At a Glance
The Southern Cone Grasslands Alliance: Cooperation, Conservation, and Success in South America
Applications deadline will be announced in August.
Since 2002, more than $46.5 million in grants.
Grants have supported 422 projects in more than 35 countries.
Partners have contributed an additional $178.5 million.
More than 3.25 million acres of habitat affected.
By Haley McKey, Communications Intern, USFWS Division of Bird Habitat Conservation
On a vast plain in South America, grass covers the land as far as the eye can see. A bobolink takes flight and gives a burbling, happy call. Some miles away, Swainson’s hawks fly over a cattle field, scanning the ground for prey. A nearby upland sandpiper shelters under a fence rail and ruffles its cinnamon brown feathers.
Each of these species spends its summer nesting season in the United States and Canada. But it is here, thousands of miles away in the Southern Cone Grasslands of South America, that they overwinter alongside hundreds of other migrants and year-round residents.
The incredible variety of birds which depend on this ecosystem --alongside an equally impressive number of mammals, reptiles and fish, and over a thousand plant species -- makes it one of the most important grasslands for biodiversity conservation. Though it covers an astounding 400,000 square miles, nearly all of the grasslands have been altered by human activities such as cattle ranching, agriculture, and urbanization.
In an effort to preserve important areas and promote responsible land management, the Southern Cone Grasslands Alliance was created. A 2003 Neotropical Migratory Bird Conservation Act grant from the U.S. Fish and Wildlife Service provided the seed money the Alliance needed to get off the ground.
The Southern Cone Grasslands Alliance has since become a compelling conservation success story, with organizations and individuals working together toward a common goal: preserving birds and their habitat. Since its inception, the Alliance has identified 61 priority conservation sites for migratory birds, widely distributed information to landowners, and has held several meetings and symposia on best practices for land management. It also conducts an annual migratory bird census, monitoring population levels and identifying new priority habitat sites.

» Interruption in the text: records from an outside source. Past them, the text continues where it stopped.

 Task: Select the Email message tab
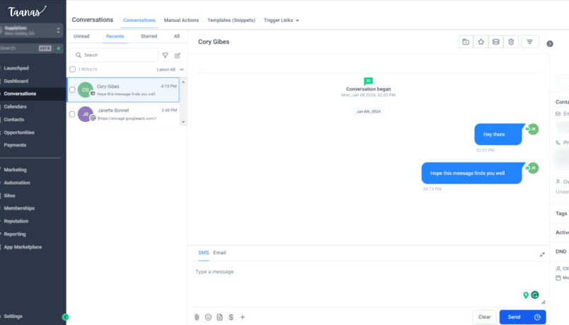tap(219, 253)
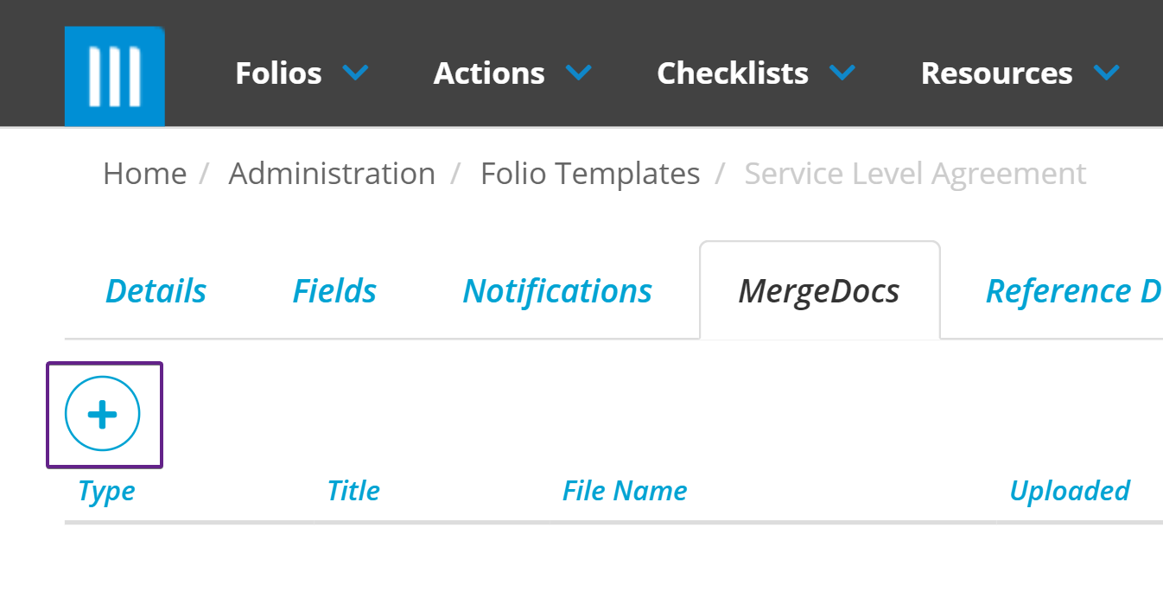1163x604 pixels.
Task: Add a new MergeDoc with plus icon
Action: point(103,415)
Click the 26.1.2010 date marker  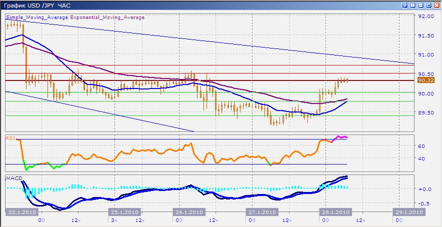(190, 212)
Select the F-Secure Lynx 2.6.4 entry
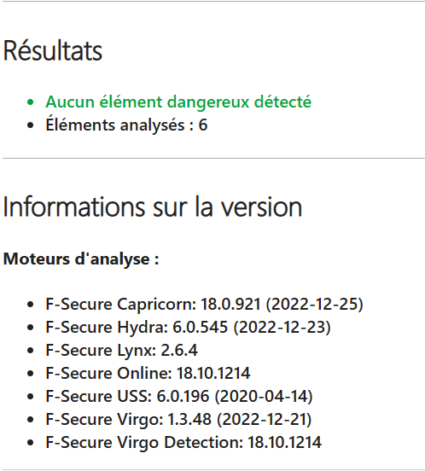The width and height of the screenshot is (425, 471). pos(122,350)
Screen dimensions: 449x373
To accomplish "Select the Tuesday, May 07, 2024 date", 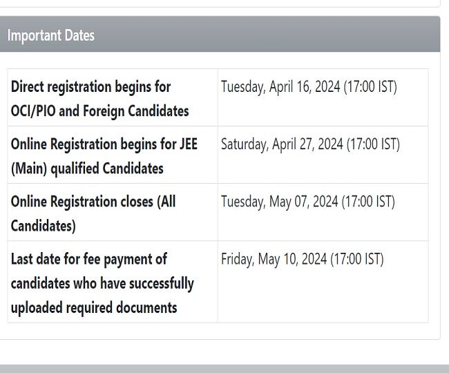I will tap(279, 202).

The Alliance began with a partnership between Birdlife International and four bird conservation organizations, one from each country within the grasslands ecosystem: Aves Argentinas, Aves Uruguay, SAVE Brazil and Guyra Paraguay. NMBCA support was integral in directing the Alliance’s efforts, and is a vital source of project financing for many other bird conservation groups.
Because NMBCA grants require a three-to-one grant-to-partner dollar match, they provide a strong, independent foundation and serve to catalyze fledgling projects. Most NMBCA grant projects are based on a joint venture model of conservation, bringing together government agencies, nongovernment organizations and local communities.
Says Rob Clay, senior conservation manager of Birdlife International, “We really recognized a need to work more closely together on a common issue within a shared region, and we looked to North America and the Joint Ventures approach.”
The Alliance immediately set to work on its first goal: creating partnerships with grassland ranchers and landowners.
“We were in just the right moment for grasslands conservation in the Southern Cone,” says Anibal Parera, general coordinator for the Alliance. “Just in time to knock on the doors of the cattlemen who still fed their animals on the natural grasslands and make them our main allies.”
These partnerships foster “an open dialogue and friendship between conservationists and producers,” says Parera, emphasizing the idea that conservation and business success can go hand in hand.
For example, the Alliance and grasslands cattlemen are working together to develop the first-ever certification seal for “green” beef in South America. This will allow ranchers to enter the market for environmentally friendly foods, such as shade grown coffee.
“The truly amazing surprise was the extensive knowledge and willingness of the private landowners to work so closely with the Alliance to find common ground and solutions,” said Tony Robyn of the National Audubon Society, which donates to the Alliance.. “This is the Holy Grail of conservation.”
Parera says in the future they hope to develop a similar certification process for grasslands rice growers that are “environmentally friendly in terms of chemical products and the use of the land,” which would benefit the many bird species that seek rice fields for food and shelter.
The Southern Cone Grasslands Alliance has proved that it can implement projects through the grant that have real, on-the-ground results, and now stands on its own as an independent initiative. The partnership recently arranged for a $750,000 donation from the Inter-American Development Bank, to be used to provide incentives for farmers and cattle ranchers who conserve grasslands habitats.
With continued support from the Fish and Wildlife Service and other donors, the Alliance will continue to do what it does best: spreading a message of conservation and working to ensure that birds thrive in the Southern Cone grasslands.